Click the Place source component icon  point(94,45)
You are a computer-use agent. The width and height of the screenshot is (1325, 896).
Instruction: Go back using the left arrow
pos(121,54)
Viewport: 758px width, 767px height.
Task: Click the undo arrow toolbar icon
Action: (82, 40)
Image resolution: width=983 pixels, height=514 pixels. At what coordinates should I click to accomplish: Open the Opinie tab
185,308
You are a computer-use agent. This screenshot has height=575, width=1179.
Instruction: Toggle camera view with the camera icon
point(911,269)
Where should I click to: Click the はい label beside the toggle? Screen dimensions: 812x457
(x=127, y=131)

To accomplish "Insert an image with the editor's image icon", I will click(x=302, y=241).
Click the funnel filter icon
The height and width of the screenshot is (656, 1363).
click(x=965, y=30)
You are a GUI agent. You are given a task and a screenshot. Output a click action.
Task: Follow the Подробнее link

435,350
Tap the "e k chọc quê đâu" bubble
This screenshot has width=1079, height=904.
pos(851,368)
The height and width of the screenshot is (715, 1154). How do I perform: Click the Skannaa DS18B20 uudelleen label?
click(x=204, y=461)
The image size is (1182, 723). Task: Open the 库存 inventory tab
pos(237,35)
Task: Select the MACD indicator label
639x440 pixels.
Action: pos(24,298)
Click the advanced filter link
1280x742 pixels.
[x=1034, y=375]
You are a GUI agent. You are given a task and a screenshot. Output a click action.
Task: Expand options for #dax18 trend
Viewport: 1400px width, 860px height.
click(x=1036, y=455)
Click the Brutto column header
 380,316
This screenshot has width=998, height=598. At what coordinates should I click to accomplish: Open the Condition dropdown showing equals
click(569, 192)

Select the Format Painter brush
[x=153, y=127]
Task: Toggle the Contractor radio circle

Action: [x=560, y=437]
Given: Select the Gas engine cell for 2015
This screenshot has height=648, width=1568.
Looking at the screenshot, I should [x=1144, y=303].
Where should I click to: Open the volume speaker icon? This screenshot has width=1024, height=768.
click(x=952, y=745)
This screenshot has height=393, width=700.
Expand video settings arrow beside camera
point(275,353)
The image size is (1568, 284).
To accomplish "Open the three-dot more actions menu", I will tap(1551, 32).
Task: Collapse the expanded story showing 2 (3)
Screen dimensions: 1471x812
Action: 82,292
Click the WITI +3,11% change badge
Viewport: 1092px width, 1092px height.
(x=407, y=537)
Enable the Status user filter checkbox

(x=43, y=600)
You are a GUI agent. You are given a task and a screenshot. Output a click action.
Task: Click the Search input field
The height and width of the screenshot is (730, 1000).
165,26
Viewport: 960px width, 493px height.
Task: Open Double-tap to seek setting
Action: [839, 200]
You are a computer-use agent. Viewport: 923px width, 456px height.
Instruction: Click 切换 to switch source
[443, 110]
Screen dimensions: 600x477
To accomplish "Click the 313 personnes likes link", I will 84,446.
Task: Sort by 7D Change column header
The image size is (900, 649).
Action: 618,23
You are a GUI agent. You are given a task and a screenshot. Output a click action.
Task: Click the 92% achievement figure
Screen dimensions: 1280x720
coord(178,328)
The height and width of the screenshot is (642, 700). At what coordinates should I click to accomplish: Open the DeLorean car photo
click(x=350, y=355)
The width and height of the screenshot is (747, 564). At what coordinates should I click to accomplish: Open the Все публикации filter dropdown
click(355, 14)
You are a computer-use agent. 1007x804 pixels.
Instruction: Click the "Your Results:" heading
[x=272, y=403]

___

- **What the task asks**
Complete, exact output of the records is expected.

- **Exercise solution**
Click the Place source component icon  point(94,45)
You are a computer-use agent. The width and height of the screenshot is (1325, 896).
Instruction: Go back using the left arrow
pos(121,54)
Viewport: 758px width, 767px height.
Task: Click the undo arrow toolbar icon
Action: (82, 40)
Image resolution: width=983 pixels, height=514 pixels. At what coordinates should I click to accomplish: Open the Opinie tab
185,308
You are a computer-use agent. This screenshot has height=575, width=1179.
Instruction: Toggle camera view with the camera icon
point(911,269)
Where should I click to: Click the はい label beside the toggle? Screen dimensions: 812x457
(x=127, y=131)

To accomplish "Insert an image with the editor's image icon", I will click(x=302, y=241).
Click the funnel filter icon
The height and width of the screenshot is (656, 1363).
click(x=965, y=30)
You are a GUI agent. You are given a task and a screenshot. Output a click action.
Task: Follow the Подробнее link

435,350
Tap the "e k chọc quê đâu" bubble
This screenshot has width=1079, height=904.
pos(851,368)
The height and width of the screenshot is (715, 1154). How do I perform: Click the Skannaa DS18B20 uudelleen label?
click(x=204, y=461)
The image size is (1182, 723). Task: Open the 库存 inventory tab
pos(237,35)
Task: Select the MACD indicator label
639x440 pixels.
Action: pos(24,298)
Click the advanced filter link
1280x742 pixels.
[x=1034, y=375]
You are a GUI agent. You are given a task and a screenshot. Output a click action.
Task: Expand options for #dax18 trend
Viewport: 1400px width, 860px height.
click(x=1036, y=455)
Click the Brutto column header
 380,316
This screenshot has width=998, height=598. At what coordinates should I click to accomplish: Open the Condition dropdown showing equals
click(569, 192)

Select the Format Painter brush
[x=153, y=127]
Task: Toggle the Contractor radio circle

Action: [x=560, y=437]
Given: Select the Gas engine cell for 2015
This screenshot has height=648, width=1568.
Looking at the screenshot, I should [x=1144, y=303].
Where should I click to: Open the volume speaker icon? This screenshot has width=1024, height=768.
click(x=952, y=745)
This screenshot has height=393, width=700.
Expand video settings arrow beside camera
point(275,353)
The image size is (1568, 284).
To accomplish "Open the three-dot more actions menu", I will tap(1551, 32).
Task: Collapse the expanded story showing 2 (3)
Screen dimensions: 1471x812
Action: 82,292
Click the WITI +3,11% change badge
Viewport: 1092px width, 1092px height.
(x=407, y=537)
Enable the Status user filter checkbox

(x=43, y=600)
You are a GUI agent. You are given a task and a screenshot. Output a click action.
Task: Click the Search input field
The height and width of the screenshot is (730, 1000).
165,26
Viewport: 960px width, 493px height.
Task: Open Double-tap to seek setting
Action: [839, 200]
You are a computer-use agent. Viewport: 923px width, 456px height.
Instruction: Click 切换 to switch source
[443, 110]
Screen dimensions: 600x477
To accomplish "Click the 313 personnes likes link", I will 84,446.
Task: Sort by 7D Change column header
The image size is (900, 649).
Action: 618,23
You are a GUI agent. You are given a task and a screenshot. Output a click action.
Task: Click the 92% achievement figure
Screen dimensions: 1280x720
coord(178,328)
The height and width of the screenshot is (642, 700). At what coordinates should I click to accomplish: Open the DeLorean car photo
click(x=350, y=355)
The width and height of the screenshot is (747, 564). At what coordinates should I click to accomplish: Open the Все публикации filter dropdown
click(355, 14)
You are a computer-use agent. 1007x804 pixels.
Instruction: Click the "Your Results:" heading
[x=272, y=403]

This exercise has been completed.